IAAs are defined on CT as a fluid collection with or without associated pockets of gas. An abscess is in contradistinction to a phlegmon, which is an inflammatory mass without identifiable fluid. Enteral contrast (either oral or rectal) can be a helpful adjunct that distinguishes loops of bowel from the abscess cavity and may provocatively assess anastomoses for leaks or fistulae. Intravenous contrast provides a pathognomonic “rim enhancement” that is seen along the outer rind of the abscess cavity. Abscess architecture can be classified as simple or loculated, referring to the degree of internal pockets or presence of septae. The location of the abscess, both absolute and relative to other organs, can be assessed and may diagnose the pathology responsible for the abscess (see
Figure 22-2
).

Figure 22-2.
Axial, coronal, and sagittal CT reconstructions of a postoperative pelvic abscess.

7.
The development of percutaneous image-guided drainage techniques in the early 1980s has markedly impacted the management of IAA. Prior to the advent of cross-sectional imaging, the diagnosis and management of IAA often required surgical reexploration that conveyed mortality rates as high as 40%.
IAA with favorable characteristics can often be managed with image-guided drain placement. Ideally, the target fluid collection must be well circumscribed and have radiographic characteristics of an abscess, rather than free ascites. There must be a radiographic window that permits a safe percutaneous trajectory for real-time image-guided needle passage without causing injury to other structures. Abscesses typically must be larger than 4 cm for consideration of drain placement, although smaller abscesses can be aspirated without placement of a drain or treated with antibiotics alone.

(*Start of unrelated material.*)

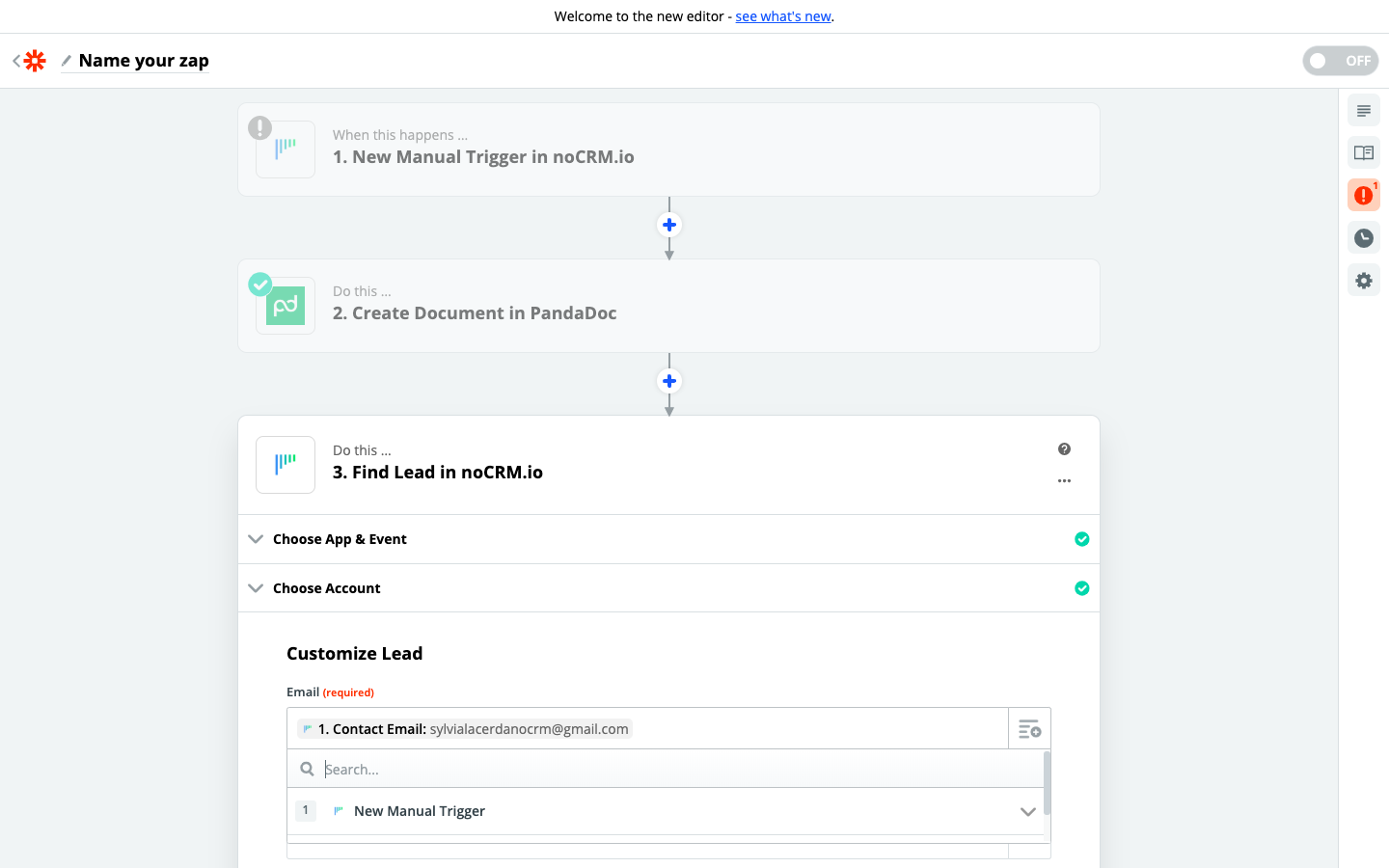Screen dimensions: 1389x868
Task: Click the pencil icon to rename zap
Action: [x=67, y=61]
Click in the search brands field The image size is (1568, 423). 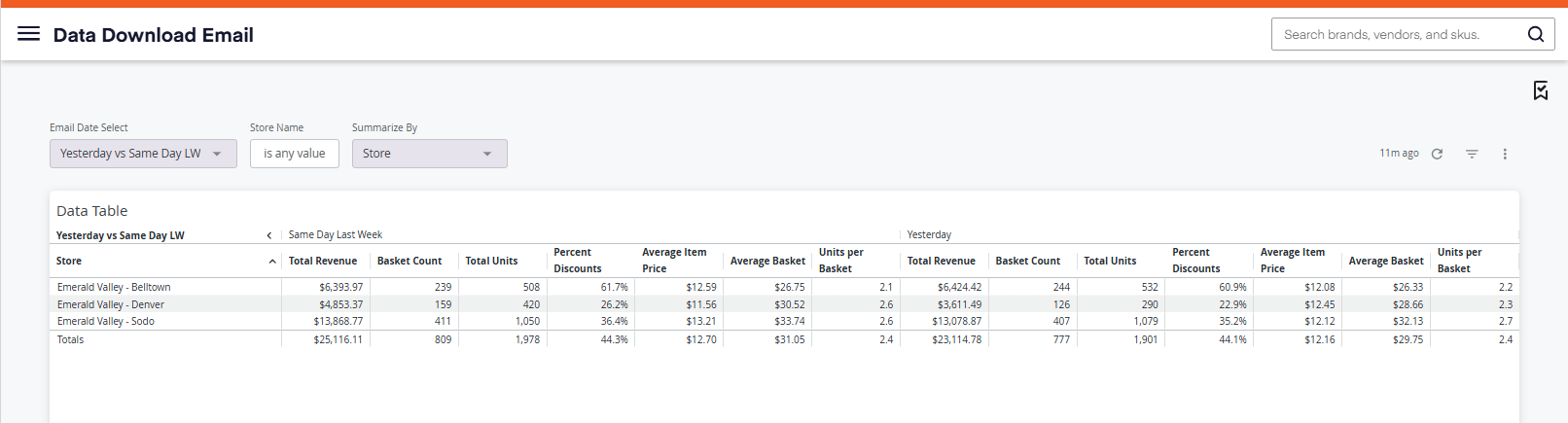pos(1397,34)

Solitary, noncomplex, nonloculated abscesses are ideal candidates for successful image-guided drainage procedures with success rates of approximately 80%.

TIPS TO REMEMBER

IAAs with sepsis, peritonitis, or failing nonoperative management typically require prompt resuscitation and surgical exploration.
Image-guided drain placement is suitable for stable patients with confirmed abscess >4 cm. Smaller fluid collections can be aspirated under image guidance or treated with antibiotics alone.
Antibiotic therapy alone is only helpful for small abscesses or phlegmons. Larger abscesses require drainage via percutaneous or surgical approaches with antibiotics relegated to an adjunctive role.
Some abscess locations will not permit a safe radiographic window or trajectory for image-guided drainage and may require surgical drainage.